MATERIAL SHOWN below:

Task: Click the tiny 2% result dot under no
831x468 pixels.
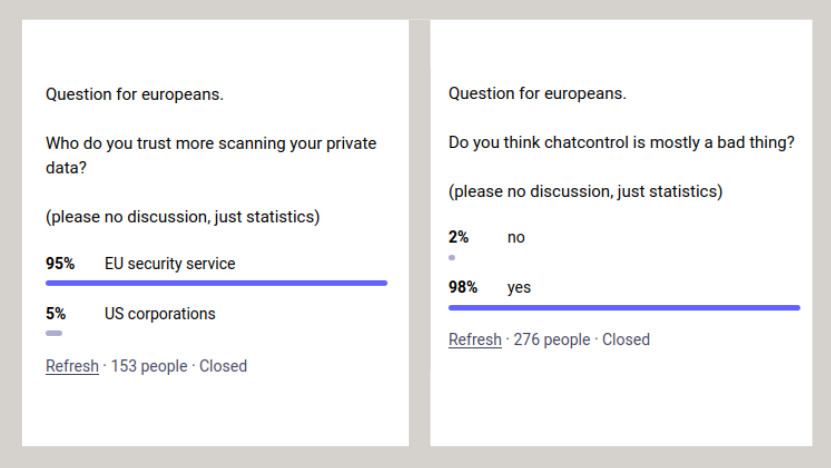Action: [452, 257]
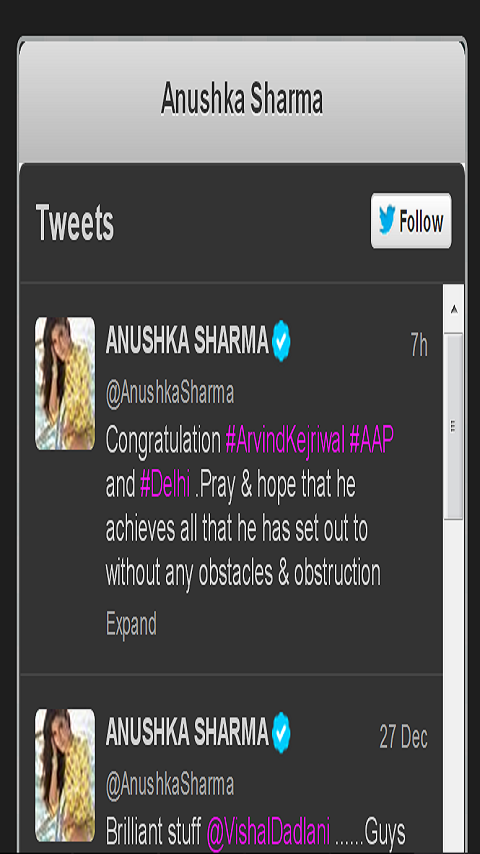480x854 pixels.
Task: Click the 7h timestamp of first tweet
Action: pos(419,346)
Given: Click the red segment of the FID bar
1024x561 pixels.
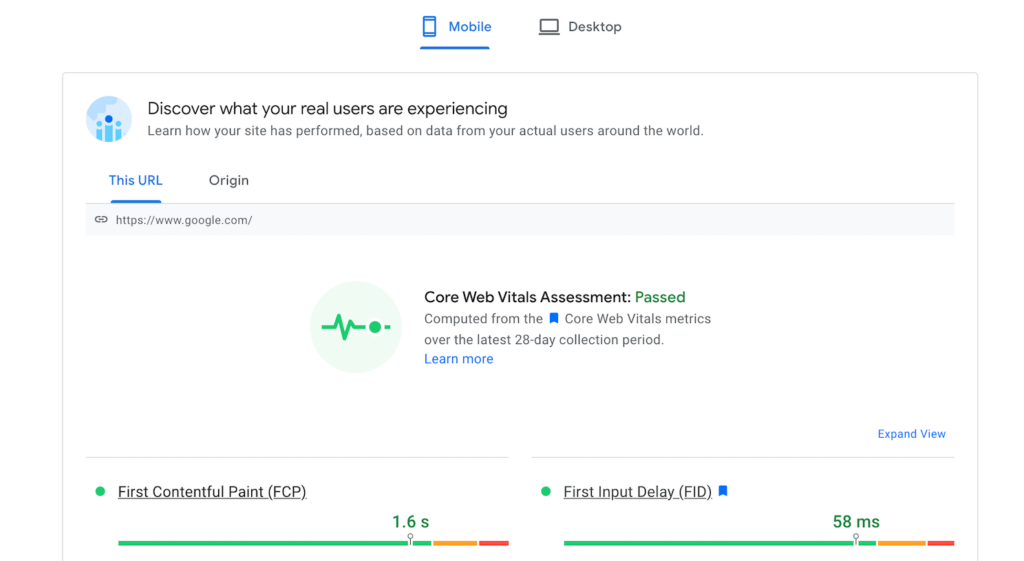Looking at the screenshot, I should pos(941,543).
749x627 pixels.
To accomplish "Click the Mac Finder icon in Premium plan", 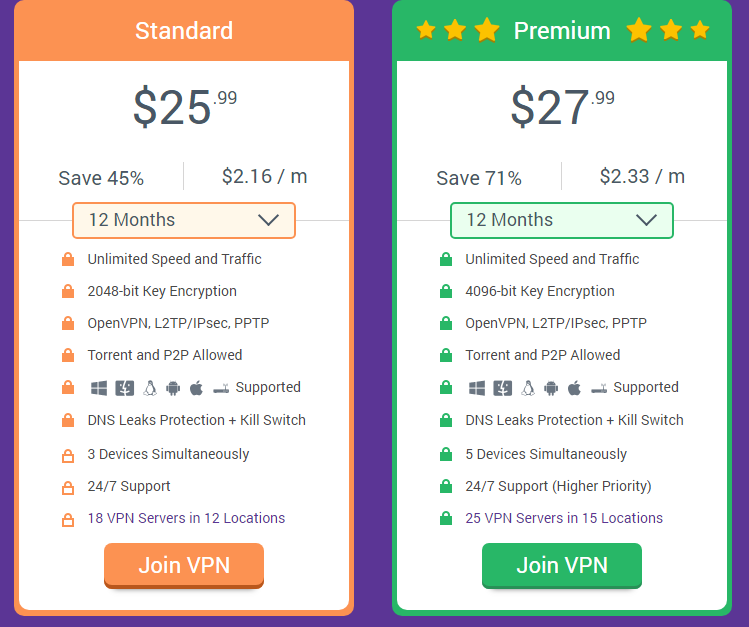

End of MATERIAL SHOWN.

▸ WORK INSTRUCTION: Everything from the line that contains "749x627 pixels." to the final line of the data is to be duplicated exactly, both ends included, except the pictures.

▸ EXERCISE RESPONSE:
749x627 pixels.
To accomplish "Click the Mac Finder icon in Premium plan", 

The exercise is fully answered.